Both boys are home from university briefly and I have a new identity: I’m an intermittent feeder. My husband and I don’t exactly eat like birds in our empty nest – well, I eat like one of those gulls that shoplifts Doritos – but we shop like middle-aged people trying not to die, our cupboards boring and barren, our freezer packed with pulse-based, batch-cooked dinners.
Come the holidays, though, I run an all-you-can-eat buffet of high-value snacking delights, asking what my sons fancy, then stocking up. I won’t let this become the kind of “ingredient household” exasperated teens and twentysomethings of TikTok describe, with pantries full of raw materials for nutritionally balanced meals, but no easy-to-eat treats. Treats are my love language.
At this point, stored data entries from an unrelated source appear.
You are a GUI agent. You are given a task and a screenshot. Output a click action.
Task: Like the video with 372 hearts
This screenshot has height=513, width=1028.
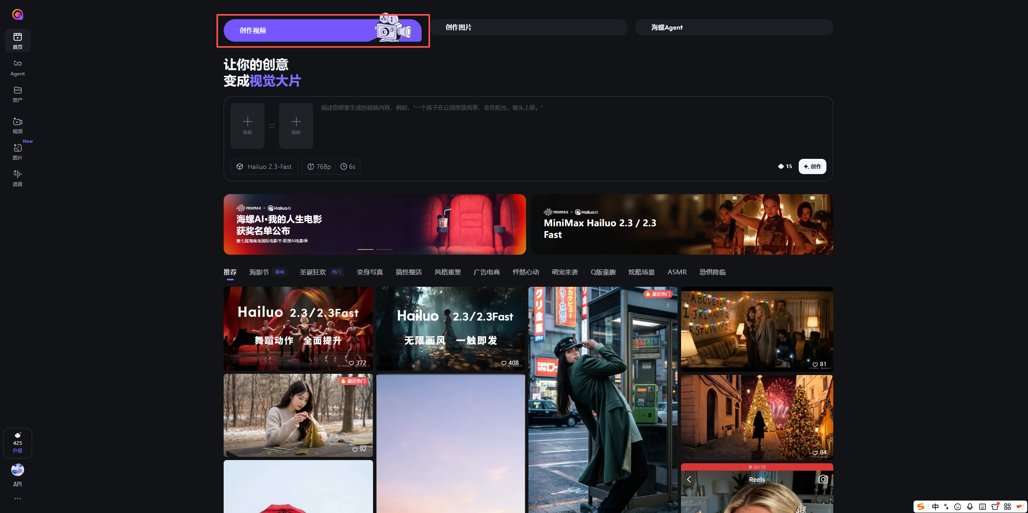(x=351, y=363)
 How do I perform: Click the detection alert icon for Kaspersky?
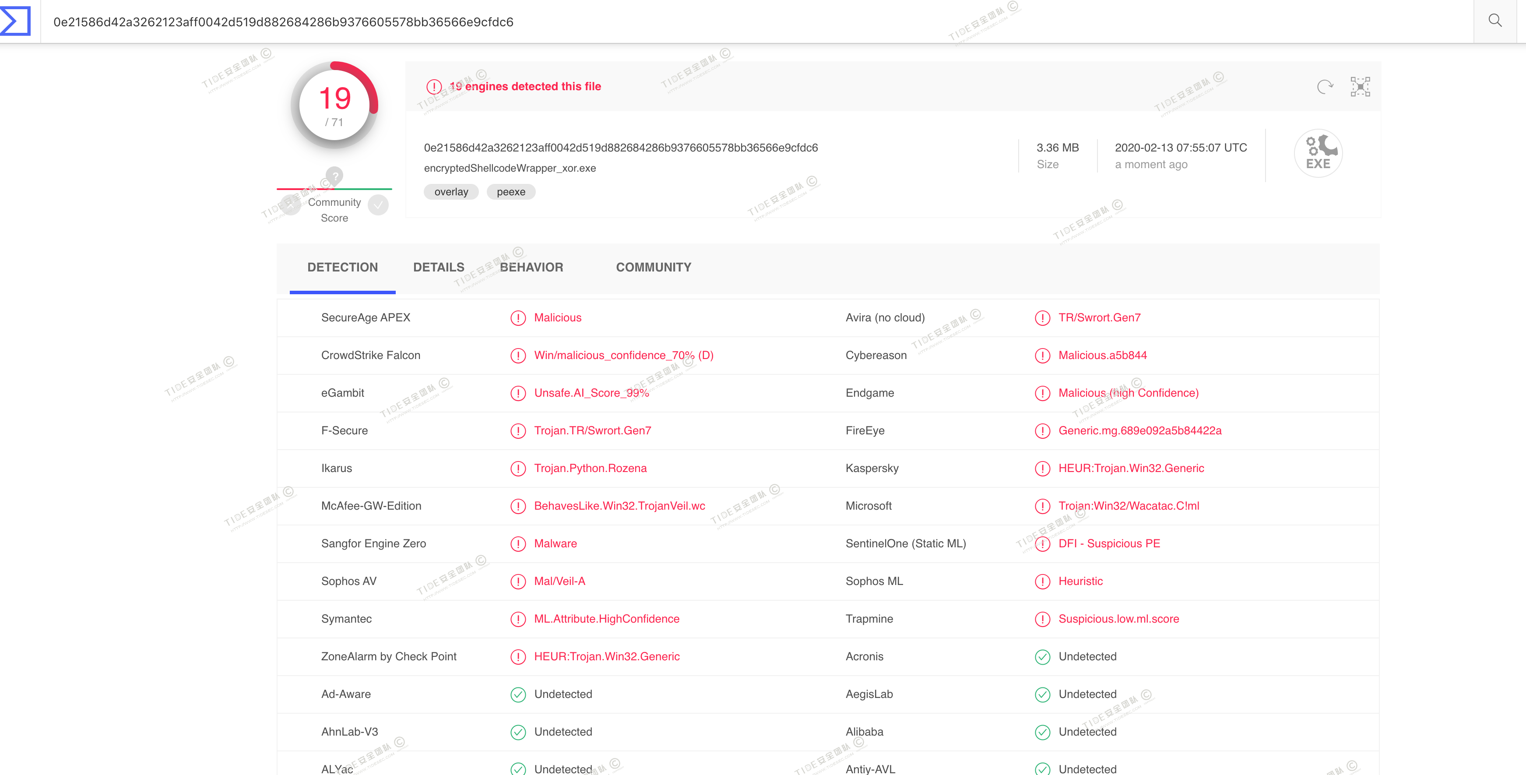[x=1042, y=469]
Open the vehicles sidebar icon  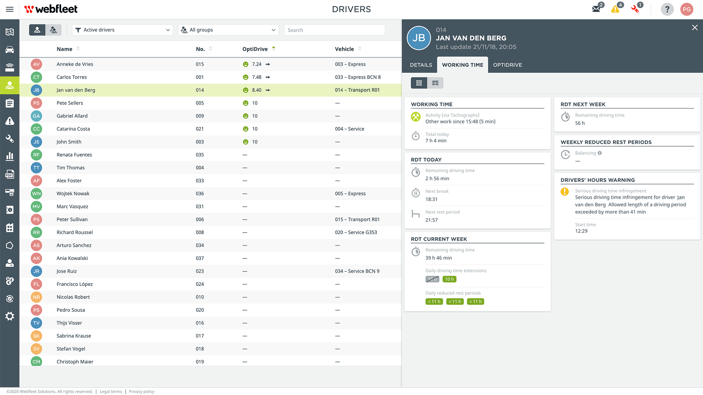tap(10, 50)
We both enjoy being providers again (“Someone got hungry after dinner,” my husband notes with quiet satisfaction, wiping up peanut butter and cereal and stacking an armoury of dirty knives in the dishwasher), but, for me, it feels physical. There is a visceral, full-body joy in the way that they eat as if it’s their job and I feed as if it’s mine.
It was ever thus. I remember realising my mouth opened automatically when I tried to get my newly weaned sons to eat something. It was a completely animal instinct, a reminder that we used to be one body. They are all grown now (if you have seen pictures of baffled tiny birds feeding huge cuckoo babies, that is sometimes how it feels), but the compulsion to feed is stronger than ever. I suppose because I can only indulge it occasionally.
It reminds me how painful it must be when you can’t feed your kids, big or small, what they enjoy. Many families are denied a primal pleasure as well as a need. Demand for food banks peaks in the school holidays, as families find themselves catapulted into crisis.
“Have them all!” I text back. “I’ll get more.” But before I do, I bung the Trussell Trust some cookie money.